Dans ce contexte peu réjouissant, le groupe a convenu qu’il était urgent d’élaborer de nouveaux modèles de mobilisation des ressources. Pour cela, il faut aller au-delà des discours prônant l’augmentation de l’aide et explorer les moyens d’en faire plus avec les ressources disponibles, y compris les capitaux privés dormants. En ce qui concerne la combinaison des ressources publiques et privées pour le développement, le Canada s’est trop longtemps contenté de rattraper son retard, FinDev n’ayant pas donné les résultats escomptés. Le Canada devrait devenir plus stratégique dans l’exploitation des instruments du secteur privé en tant qu’atouts du soft power.
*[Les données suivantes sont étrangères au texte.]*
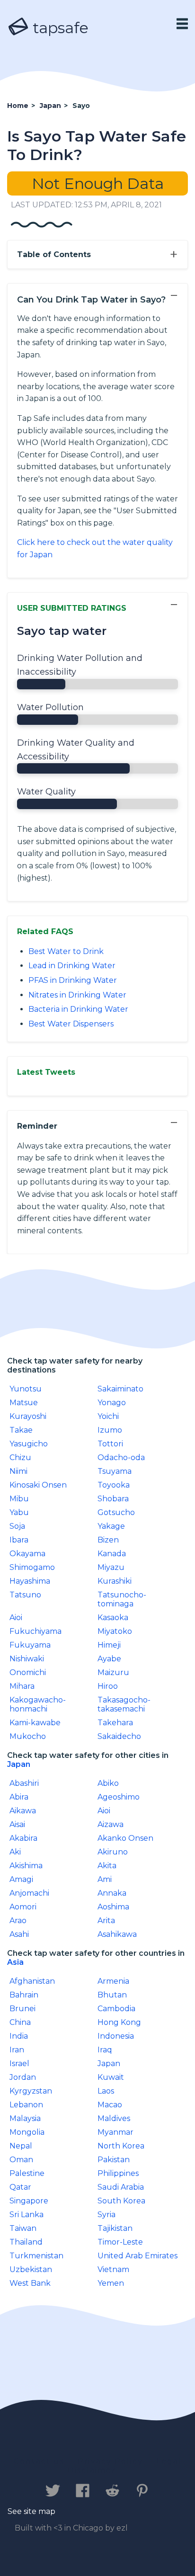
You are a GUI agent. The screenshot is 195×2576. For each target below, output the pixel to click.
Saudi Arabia (121, 2187)
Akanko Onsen (125, 1838)
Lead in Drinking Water (71, 965)
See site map (31, 2511)
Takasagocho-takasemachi (124, 1704)
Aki (15, 1851)
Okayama (27, 1553)
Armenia (113, 1981)
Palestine (26, 2173)
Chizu (20, 1457)
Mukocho (27, 1736)
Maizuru (113, 1672)
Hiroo (108, 1686)
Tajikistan (115, 2228)
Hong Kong (119, 2022)
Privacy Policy (110, 2461)
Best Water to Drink (66, 951)
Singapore (28, 2200)
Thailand (26, 2241)
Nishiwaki (26, 1658)
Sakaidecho (119, 1736)
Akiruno (113, 1851)
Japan (18, 1764)
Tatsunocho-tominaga (122, 1599)
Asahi (19, 1934)
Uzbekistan (30, 2269)
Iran (16, 2049)
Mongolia (26, 2132)
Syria (106, 2214)
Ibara (18, 1539)
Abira (18, 1796)
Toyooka (114, 1484)
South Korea (121, 2200)
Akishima (26, 1865)
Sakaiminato (120, 1388)
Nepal (20, 2145)
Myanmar (115, 2132)
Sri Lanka (26, 2214)
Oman (21, 2159)
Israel (19, 2063)
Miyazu (111, 1567)
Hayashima (29, 1581)
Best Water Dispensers (71, 1023)
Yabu (19, 1512)
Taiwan (22, 2228)
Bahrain (23, 1994)
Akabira (23, 1838)
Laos (106, 2090)
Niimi (18, 1471)
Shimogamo (32, 1567)
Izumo (110, 1430)
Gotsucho (116, 1512)
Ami (105, 1879)
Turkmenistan (36, 2255)
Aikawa (22, 1810)
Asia (15, 1962)
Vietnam (113, 2269)
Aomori (22, 1906)
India (18, 2036)
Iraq (105, 2049)
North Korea (121, 2145)
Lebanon (26, 2104)
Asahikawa (117, 1934)
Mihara (22, 1686)
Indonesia (116, 2036)
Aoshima (113, 1906)
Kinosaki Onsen (38, 1484)
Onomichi (27, 1672)
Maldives (114, 2118)
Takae (21, 1430)
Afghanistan (32, 1981)
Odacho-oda (121, 1457)
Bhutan (112, 1994)
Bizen (108, 1539)
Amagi (21, 1879)
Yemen (111, 2283)
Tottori (110, 1443)
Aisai (17, 1824)
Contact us (39, 2461)
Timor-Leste (120, 2241)
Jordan (22, 2077)
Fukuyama (30, 1644)
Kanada (112, 1553)
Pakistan (114, 2159)
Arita (106, 1920)
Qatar (20, 2187)
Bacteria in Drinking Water (78, 1009)
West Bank (30, 2283)
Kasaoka (113, 1617)
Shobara (113, 1498)
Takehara (115, 1722)
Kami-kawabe (35, 1722)
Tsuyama (115, 1471)
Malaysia (25, 2118)
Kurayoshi (27, 1416)
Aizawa (111, 1824)
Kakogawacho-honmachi (37, 1704)
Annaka (112, 1893)
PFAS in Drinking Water (72, 980)
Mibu (19, 1498)
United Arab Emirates (137, 2255)
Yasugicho (28, 1443)
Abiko (108, 1783)
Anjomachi (29, 1893)
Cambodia (116, 2008)
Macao (110, 2104)
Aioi (15, 1617)
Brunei (22, 2008)
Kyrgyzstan (30, 2090)
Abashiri (24, 1783)
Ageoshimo (119, 1796)
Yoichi (108, 1416)
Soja (17, 1526)
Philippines (118, 2173)
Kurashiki (115, 1581)
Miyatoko (115, 1631)
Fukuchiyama (35, 1631)
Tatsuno (25, 1594)
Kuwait (111, 2077)
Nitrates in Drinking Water (77, 994)
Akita (107, 1865)
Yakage (111, 1526)
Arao (18, 1920)
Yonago (112, 1402)
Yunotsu (25, 1388)
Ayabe (109, 1658)
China (20, 2022)
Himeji (109, 1644)
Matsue (23, 1402)
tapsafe (59, 27)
Le panel s’est terminé par des remarques sur ce qui attend les acteur-trice-s de la coopération internationale au niveau mondial et au Canada. L’inadéquation de l’architecture de l’aide internationale est reconnue par beaucoup, y compris par le Comité d’aide au développement (CAD) de l’OCDE, dans son rapport le plus récent, Quel système d’aide pour demain ?. De nouvelles perspectives émergent et s’écartent de la dichotomie classique Nord-Sud en matière de développement et adoptent une vision du développement comme une réalité mondiale partagée par tous les pays. L’une de ces perspectives propose de recadrer l’APD comme un investissement distribué dans les biens publics mondiaux. Compte tenu de cette perspective et d’autres perspectives émergentes remettant en question l’approche paternaliste de l’aide, les acteurs de la coopération internationale au Canada, en particulier les OSC, devraient saisir l’occasion de s’engager dans des conversations plus larges sur le développement concernant la quantité et la qualité de l’aide, en recentrant leur attention sur les résultats en matière de développement.

Coopération Canada se réjouit de continuer à accueillir des conversations sur ces questions cruciales, car nous nous efforçons de nous positionner, ainsi que d’autres, comme des partenaires pertinent-e-s et efficaces pour contribuer à un monde plus juste, plus sûr et plus durable.